Loi canadienne anti-pourriel (LCAP) – mon entreprise est-elle concernée?

NB: Cette page web fait un résumé des principales obligations de La Loi canadienne anti-pourriel (LCAP). Les membres de la FCEI nous fournissent régulièrement les implications pratiques de la Loi, et ce qu'ils font pour se soumettre aux obligations. La FCEI prévoit fournir des informations supplémentaires au fur et à mesure que celles-ci seront disponibles. Consultez cette page régulièrement pour rester au courant.

Le 1er juillet, la Loi canadienne anti-pourriel (LCAP) entrera en vigueur. Cette loi vise toutes les entreprises qui font la promotion de leurs produits ou services par courriel, par message instantané ou sur les médias sociaux.

Mon entreprise est-elle concernée? La LCAP régit toute communication électronique qui pourrait « encourager la participation à une activité commerciale ». En vertu de cette loi, les courriels, les messages instantanés et les messages publiés dans les médias sociaux sont des messages électroniques commerciaux (MEC) et, à ce titre, requièrent le consentement exprès ou tacite du destinataire.

 

Agissez avant le 1er juillet 2014 : demandez le consentement MAINTENANT Pour pouvoir continuer à envoyer des messages électroniques, vous devez obtenir le consentement exprès ou tacite de tous les destinataires figurant sur votre liste d’envoi.
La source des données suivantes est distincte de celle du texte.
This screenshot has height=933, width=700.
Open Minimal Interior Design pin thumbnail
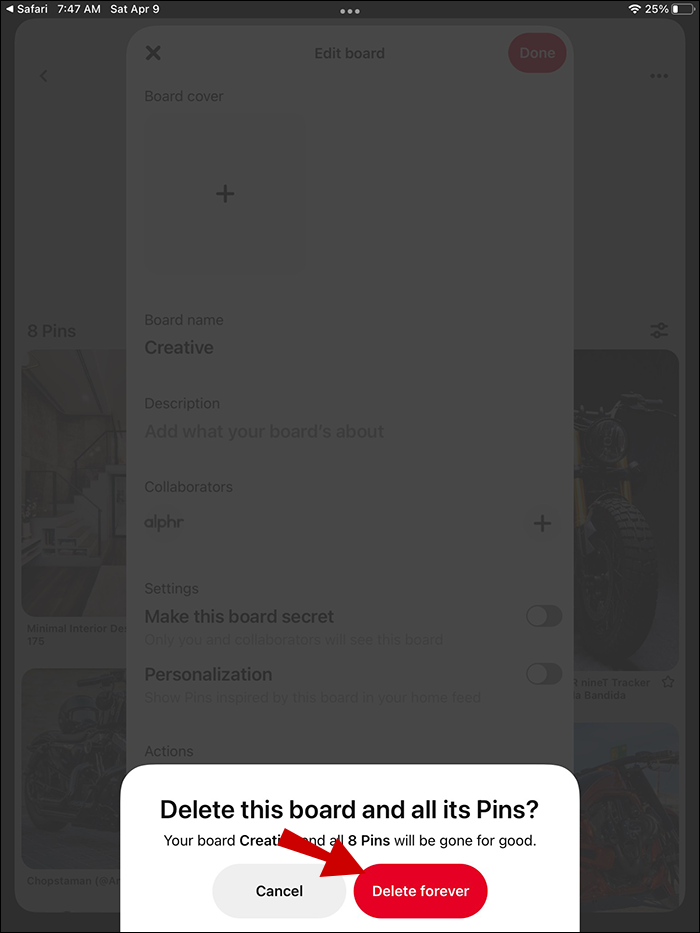pyautogui.click(x=74, y=483)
Le consentement exprès s’obtient lorsqu’un destinataire donne son consentement verbalement ou par écrit pour recevoir des courriels de votre part. Il revient à l’expéditeur (le propriétaire de l’entreprise) de prouver qu’il a effectivement le consentement du destinataire. Les consentements obtenus avant le 1er juillet seront valides, alors soyez proactif et demandez-les dès maintenant aux personnes qui sont sur votre liste d’envoi. À compter du 1er juillet, tous les messages électroniques pour lesquels vous n’aurez pas le consentement du destinataire seront considérés comme des pourriels.

Il y a consentement tacite lorsque vous avez un lien personnel ou familial, une relation d’affaires ou privée en cours, avec le destinataire, ou lorsqu’une personne affiche son adresse courriel dans un site Web sans indiquer qu’elle ne désire pas recevoir de MEC.
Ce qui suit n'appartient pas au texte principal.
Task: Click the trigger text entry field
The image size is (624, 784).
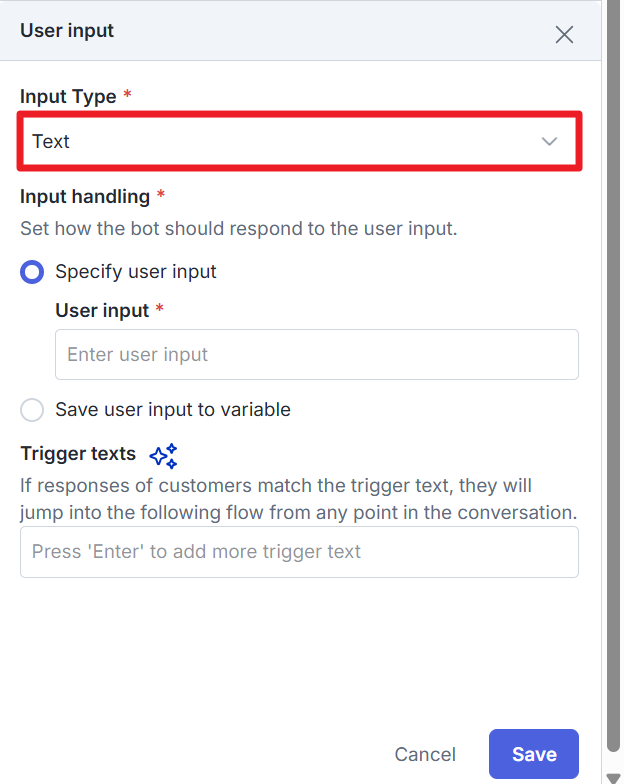Action: pos(299,552)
  • Une relation d’affaires en cours existe lorsque vous avez eu des échanges commerciaux avec le destinataire des MEC au cours des deux dernières années.
  • Une relation privée en cours peut avoir de nombreuses sources, par exemple le fait d’appartenir à un club, de faire du bénévolat, etc.

 

Comment mon entreprise doit-elle se préparer?
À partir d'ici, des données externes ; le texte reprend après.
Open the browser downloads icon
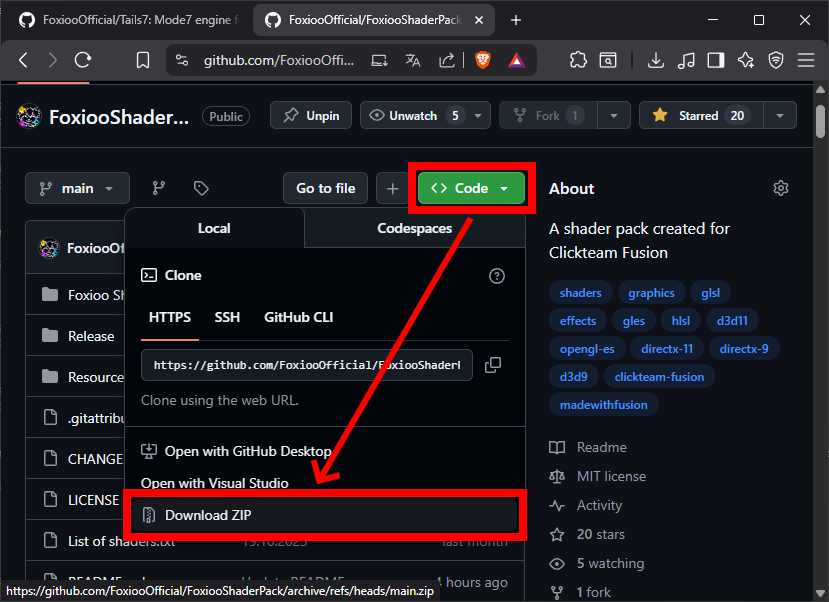The width and height of the screenshot is (829, 602). click(656, 60)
1) Prenez votre liste d’envoi et regardez si vous avez le consentement tacite de toutes les personnes y figurant et si ce consentement respecte les règles de la nouvelle Loi. Si c’est le cas, créez un système pour vous alerter lorsque la période de validité du consentement prend fin. Si vous n’avez pas le consentement tacite, vous devrez obtenir le consentement exprès.

2) Ensuite, dressez deux listes de destinataires : une pour ceux qui ont donné leur consentement afin de recevoir des messages électroniques et l’autre pour ceux qui ne l’ont pas fait.

3) Tous les messages électroniques DOIVENT comprendre :

  • Les informations détaillées permettant d’identifier l’expéditeur telles que l’adresse postale, le numéro de téléphone, l’adresse courriel, l’adresse du site Web, etc.
  • Un mécanisme de désabonnement, répondant aux exigences de la Loi, qui permet au destinataire de ne plus recevoir de courriels de votre part. Le nom de toute personne qui se désabonne doit être retiré de votre liste dans les dix jours ouvrables suivant la demande.

4) Renseignez vos employés sur la nouvelle Loi canadienne anti-pourriel afin qu’ils en connaissent les exigences et les respectent.

 

Votre entreprise se sert-elle de références pour contacter des clients potentiels? La nouvelle Loi régit aussi la façon dont vous communiquez avec les clients potentiels qui vous ont été référés. À compter du 1er juillet, la Loi vous autorise à envoyer un seul message électronique à un client potentiel. Ce message doit comprendre le nom complet de la personne qui l’a recommandé, tous les renseignements de l’expéditeur ainsi que le mécanisme de désabonnement mentionné précédemment.

 

Y a-t-il autre chose à savoir?

La LCAP contient de nombreuses autres dispositions qui pourraient avoir un impact sur votre entreprise. Par exemple :

  • Si votre entreprise installe des logiciels à distance.
  • Si vous publiez un bulletin électronique ou si vous faites de la promotion ou des concours par courriel.
  • Si vous utilisez des listes de courriels obtenues auprès d’une tierce partie.

Vous devez consulter un expert si l’une ou l’autre de ces situations s’appliquent à votre entreprise.